Copy to archive & verification¶
$ cubi-tk archive copy TEMPORARY_DESTINATION FINAL_DESTINATION
FINAL_DESTINATION
is here the path to the final destination of the archive, on the warm storage. It must not exist.
Configuration¶
The files reported in the summary are under user control, through the --classes
option, which must point to a yaml file describing the regular expression pattern & minimum size for each class. For example, raw data files can be identified as follows:
fastq:
min_size: 268435456
pattern: "^(.*/)?[^/]+(\\.f(ast)?q(\\.gz)?)$"
The files larger than 256MB, with extension *.fastq
, *.fq
, *.fastq.gz
or *.fq.gz
will be reported with the class fastq
.
Any number of file class can be defined. The default classes configuration is in cubi_tk/archive/classes.yaml
The behaviour of the archive preparation can also be changed using the --rules
option. The rules are also described in a yaml file by regular expression patterns.
Three different archiving options are implemented:
- ignore: the files or directories matching the pattern are simply omitted from the temporary destination. This is useful to ignore remaining temporary files, core dumps or directories containing lists of input symlinks, for example.
- compress: the files or directories matching the pattern will be replaced in the temporary destination by a compressed (gzipped) tar file. This is how
.snakemake
orsge_log
directories are treated by default, but patterns for other directories may be added, for example for the Slurm log directories. - squash: the files matching the pattern will be replaced by zero-length placeholders in the temporary destination. A md5 checksum file will be added next to the original file, to enable verification.
When the user doesn’t specify her own set using the --rules
option, the rules applied are the following: core dumps are ignored, .snakemake
, sge_log
, .git
, snappy-pipeline
and cubi_wrappers
directories are compressed, and nothing is squashed. The exact definitions are:
ignore: # Patterns for files or directories to skip
- "^(.*/)?core\\.[0-9]+$"
- "^(.*/)?\\.venv$"
compress: # Patterns for files or directories to tar-gzip
- "^(.*/)?\\.snakemake$"
- "^(.*/)?sge_log$"
- "^(.*/)?\\.git$"
- "^(.*/)?snappy-pipeline$"
- "^(.*/)?cubi_wrappers$"

**Required tasks**.
a) Answer these questions from the cubi-tk archive documentation:
(i) What condition must the final destination path meet?
(ii) Which file holds the default classes configuration?
(iii) With what does the squash option replace matching files in the temporary destination?
b) Write out the stretch of the cubi-tk archive documentation from "- compress: the" through "to enable verification.", copying it word for word.

**Extracted information**.

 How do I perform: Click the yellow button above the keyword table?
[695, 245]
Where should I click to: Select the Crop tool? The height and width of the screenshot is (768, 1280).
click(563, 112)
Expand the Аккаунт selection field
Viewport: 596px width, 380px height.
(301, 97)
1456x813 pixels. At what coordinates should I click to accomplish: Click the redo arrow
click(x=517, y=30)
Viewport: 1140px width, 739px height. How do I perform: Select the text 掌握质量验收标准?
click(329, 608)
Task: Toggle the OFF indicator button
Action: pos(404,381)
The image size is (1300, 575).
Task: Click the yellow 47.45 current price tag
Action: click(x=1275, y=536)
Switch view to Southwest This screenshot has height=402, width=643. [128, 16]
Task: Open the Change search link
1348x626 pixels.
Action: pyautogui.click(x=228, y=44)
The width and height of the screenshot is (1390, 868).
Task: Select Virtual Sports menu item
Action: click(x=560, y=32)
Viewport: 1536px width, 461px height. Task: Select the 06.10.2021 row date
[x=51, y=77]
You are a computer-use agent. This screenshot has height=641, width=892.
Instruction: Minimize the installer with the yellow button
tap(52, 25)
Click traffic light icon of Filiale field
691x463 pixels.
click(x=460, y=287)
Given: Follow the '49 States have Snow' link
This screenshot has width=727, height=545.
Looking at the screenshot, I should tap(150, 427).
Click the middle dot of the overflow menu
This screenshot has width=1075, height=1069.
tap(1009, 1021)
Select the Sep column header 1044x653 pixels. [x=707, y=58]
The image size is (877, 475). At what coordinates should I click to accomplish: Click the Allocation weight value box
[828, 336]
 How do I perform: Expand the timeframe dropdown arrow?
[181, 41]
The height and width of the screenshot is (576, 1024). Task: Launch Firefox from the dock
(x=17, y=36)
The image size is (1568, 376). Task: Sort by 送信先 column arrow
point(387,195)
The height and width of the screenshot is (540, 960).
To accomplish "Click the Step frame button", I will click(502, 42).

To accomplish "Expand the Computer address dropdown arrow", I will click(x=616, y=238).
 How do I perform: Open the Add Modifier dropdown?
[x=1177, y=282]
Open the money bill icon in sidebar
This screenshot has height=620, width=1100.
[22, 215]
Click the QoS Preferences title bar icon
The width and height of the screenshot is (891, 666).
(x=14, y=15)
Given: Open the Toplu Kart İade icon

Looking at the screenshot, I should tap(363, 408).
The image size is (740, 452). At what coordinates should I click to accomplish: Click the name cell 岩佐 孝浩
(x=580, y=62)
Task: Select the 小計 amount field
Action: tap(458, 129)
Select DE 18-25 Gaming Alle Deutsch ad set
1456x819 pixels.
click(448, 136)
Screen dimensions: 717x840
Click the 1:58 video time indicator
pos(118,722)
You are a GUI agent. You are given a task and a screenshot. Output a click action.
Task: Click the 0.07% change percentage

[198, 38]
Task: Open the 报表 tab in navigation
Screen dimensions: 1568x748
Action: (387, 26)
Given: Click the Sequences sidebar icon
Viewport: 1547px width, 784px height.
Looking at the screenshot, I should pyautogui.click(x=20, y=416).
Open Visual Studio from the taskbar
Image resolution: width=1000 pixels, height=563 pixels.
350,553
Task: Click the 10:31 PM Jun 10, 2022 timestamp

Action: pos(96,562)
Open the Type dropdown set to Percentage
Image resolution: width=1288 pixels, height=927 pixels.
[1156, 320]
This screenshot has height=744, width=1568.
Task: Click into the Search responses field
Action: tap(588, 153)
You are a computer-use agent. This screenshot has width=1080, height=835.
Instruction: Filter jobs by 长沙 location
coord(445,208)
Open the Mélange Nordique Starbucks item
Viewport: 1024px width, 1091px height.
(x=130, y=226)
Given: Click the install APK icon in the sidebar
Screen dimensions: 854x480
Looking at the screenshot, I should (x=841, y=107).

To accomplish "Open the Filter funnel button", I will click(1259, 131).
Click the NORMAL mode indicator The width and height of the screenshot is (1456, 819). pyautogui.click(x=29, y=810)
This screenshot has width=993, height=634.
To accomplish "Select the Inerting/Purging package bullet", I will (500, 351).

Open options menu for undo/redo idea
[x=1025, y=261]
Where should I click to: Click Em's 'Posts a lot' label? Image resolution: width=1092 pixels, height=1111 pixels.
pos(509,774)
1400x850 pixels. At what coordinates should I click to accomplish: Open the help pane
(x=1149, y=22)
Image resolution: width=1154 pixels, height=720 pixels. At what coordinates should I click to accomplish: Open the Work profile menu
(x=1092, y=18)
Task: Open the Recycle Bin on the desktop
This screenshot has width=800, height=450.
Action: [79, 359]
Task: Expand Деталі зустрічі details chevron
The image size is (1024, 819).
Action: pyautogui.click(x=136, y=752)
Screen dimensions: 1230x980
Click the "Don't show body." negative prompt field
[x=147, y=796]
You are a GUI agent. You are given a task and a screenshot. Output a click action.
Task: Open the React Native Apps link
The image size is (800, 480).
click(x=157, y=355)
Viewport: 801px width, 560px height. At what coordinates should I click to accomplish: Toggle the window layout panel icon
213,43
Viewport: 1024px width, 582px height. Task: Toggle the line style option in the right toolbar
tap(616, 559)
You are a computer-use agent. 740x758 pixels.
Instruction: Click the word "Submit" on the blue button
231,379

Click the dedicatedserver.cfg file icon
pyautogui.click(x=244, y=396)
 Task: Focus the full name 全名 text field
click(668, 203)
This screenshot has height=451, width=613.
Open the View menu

**Responses**.
a)
(i) It must not exist.
(ii) cubi_tk/archive/classes.yaml
(iii) Zero-length placeholders.

b)
- compress: the files or directories matching the pattern will be replaced in the temporary destination by a compressed (gzipped) tar file. This is how
.snakemake
orsge_log
directories are treated by default, but patterns for other directories may be added, for example for the Slurm log directories. - squash: the files matching the pattern will be replaced by zero-length placeholders in the temporary destination. A md5 checksum file will be added next to the original file, to enable verification.